• Task brief
Can you reproduce the stretch of lines from the start through the line containing "Action: [41, 416]", requests included, with every coordinate in the answers decreased by 107?

• Stored records
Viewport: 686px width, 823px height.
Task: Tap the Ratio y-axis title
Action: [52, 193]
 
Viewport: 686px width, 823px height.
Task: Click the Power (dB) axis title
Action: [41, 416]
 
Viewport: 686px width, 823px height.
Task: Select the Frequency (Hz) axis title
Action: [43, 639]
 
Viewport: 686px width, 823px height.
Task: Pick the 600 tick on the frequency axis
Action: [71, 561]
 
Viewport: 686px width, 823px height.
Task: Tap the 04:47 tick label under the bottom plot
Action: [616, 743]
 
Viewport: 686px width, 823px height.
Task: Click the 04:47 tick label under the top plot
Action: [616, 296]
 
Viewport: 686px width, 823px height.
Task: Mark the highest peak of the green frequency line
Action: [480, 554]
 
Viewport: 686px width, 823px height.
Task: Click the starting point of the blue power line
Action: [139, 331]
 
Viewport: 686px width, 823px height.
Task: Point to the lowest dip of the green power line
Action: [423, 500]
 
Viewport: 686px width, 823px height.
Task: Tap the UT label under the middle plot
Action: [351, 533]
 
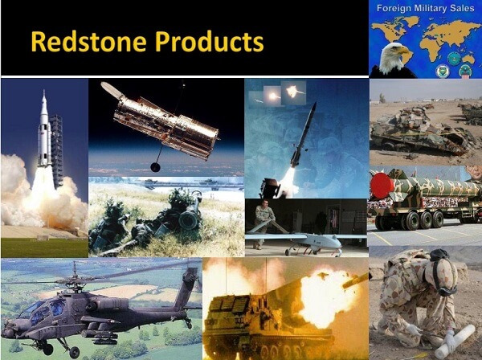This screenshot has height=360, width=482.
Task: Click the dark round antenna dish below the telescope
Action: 155,166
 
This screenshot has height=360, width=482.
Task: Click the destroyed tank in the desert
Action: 418,133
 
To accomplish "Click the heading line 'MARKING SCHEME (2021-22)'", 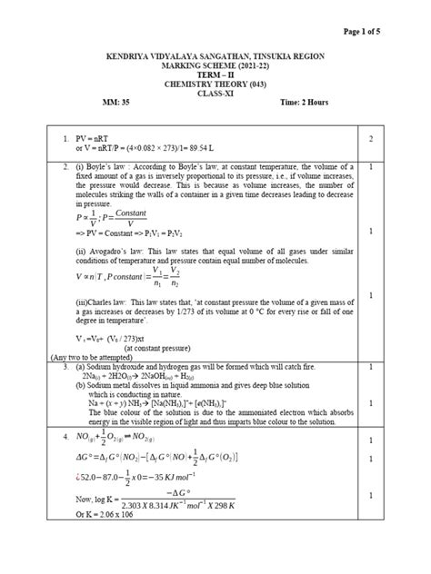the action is [214, 66].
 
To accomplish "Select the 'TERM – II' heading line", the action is [215, 79].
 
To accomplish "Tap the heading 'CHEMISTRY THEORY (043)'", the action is [215, 92].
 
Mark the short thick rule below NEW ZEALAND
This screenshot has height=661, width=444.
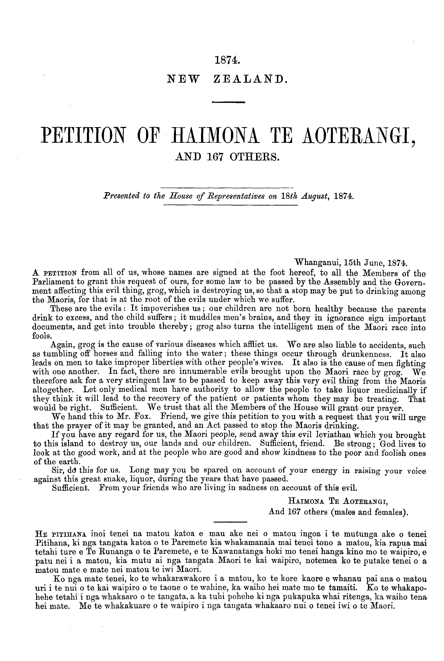click(x=228, y=102)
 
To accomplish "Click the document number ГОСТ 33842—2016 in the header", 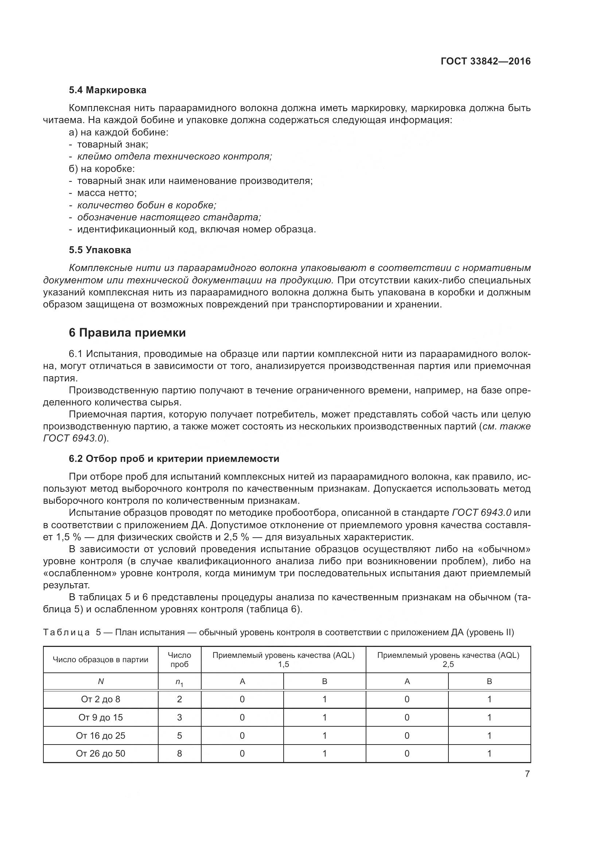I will [x=485, y=62].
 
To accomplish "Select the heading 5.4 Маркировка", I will [x=108, y=90].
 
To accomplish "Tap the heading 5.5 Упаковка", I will [x=100, y=250].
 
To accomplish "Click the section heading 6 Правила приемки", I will [x=127, y=333].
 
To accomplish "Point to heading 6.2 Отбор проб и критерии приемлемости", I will [x=174, y=459].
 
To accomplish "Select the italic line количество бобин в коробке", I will [x=147, y=205].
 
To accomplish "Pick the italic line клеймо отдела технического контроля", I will [x=175, y=157].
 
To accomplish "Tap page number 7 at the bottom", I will [x=527, y=774].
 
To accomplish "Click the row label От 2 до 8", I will [x=100, y=699].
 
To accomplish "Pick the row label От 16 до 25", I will [x=100, y=735].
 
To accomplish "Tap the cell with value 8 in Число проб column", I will [x=179, y=754].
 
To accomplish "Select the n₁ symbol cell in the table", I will [x=179, y=682].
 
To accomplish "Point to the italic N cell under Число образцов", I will [x=100, y=681].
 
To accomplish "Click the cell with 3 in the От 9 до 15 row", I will [x=179, y=718].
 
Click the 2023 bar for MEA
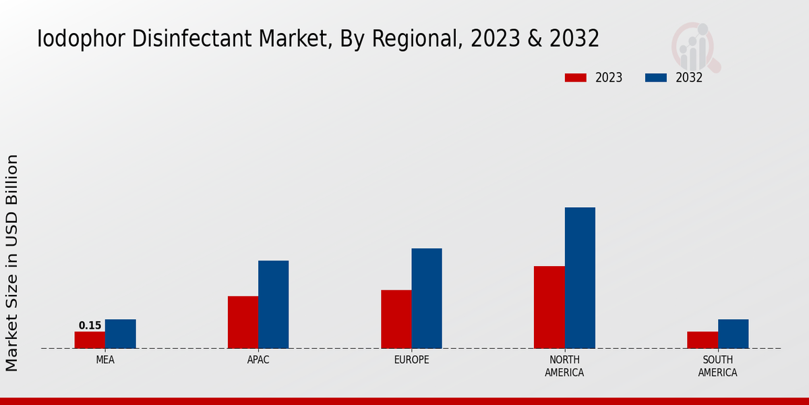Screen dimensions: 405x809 (90, 340)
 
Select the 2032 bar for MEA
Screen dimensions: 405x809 (120, 334)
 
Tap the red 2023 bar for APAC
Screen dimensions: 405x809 (243, 322)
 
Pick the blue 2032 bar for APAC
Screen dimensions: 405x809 (273, 304)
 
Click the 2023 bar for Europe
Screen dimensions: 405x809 (396, 319)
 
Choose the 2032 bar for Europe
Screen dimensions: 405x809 (427, 298)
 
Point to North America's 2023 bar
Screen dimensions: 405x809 (549, 307)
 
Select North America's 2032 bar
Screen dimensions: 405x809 (580, 277)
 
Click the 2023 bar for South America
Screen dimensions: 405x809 (702, 340)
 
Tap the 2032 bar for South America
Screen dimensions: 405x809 (733, 334)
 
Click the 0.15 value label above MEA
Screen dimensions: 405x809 (90, 325)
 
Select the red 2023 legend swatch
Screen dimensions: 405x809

• Exercise response
Viewport: 686px width, 823px height.
Task: Tap the Ratio y-axis title
Action: [-55, 86]
 
Viewport: 686px width, 823px height.
Task: Click the Power (dB) axis title
Action: [-66, 309]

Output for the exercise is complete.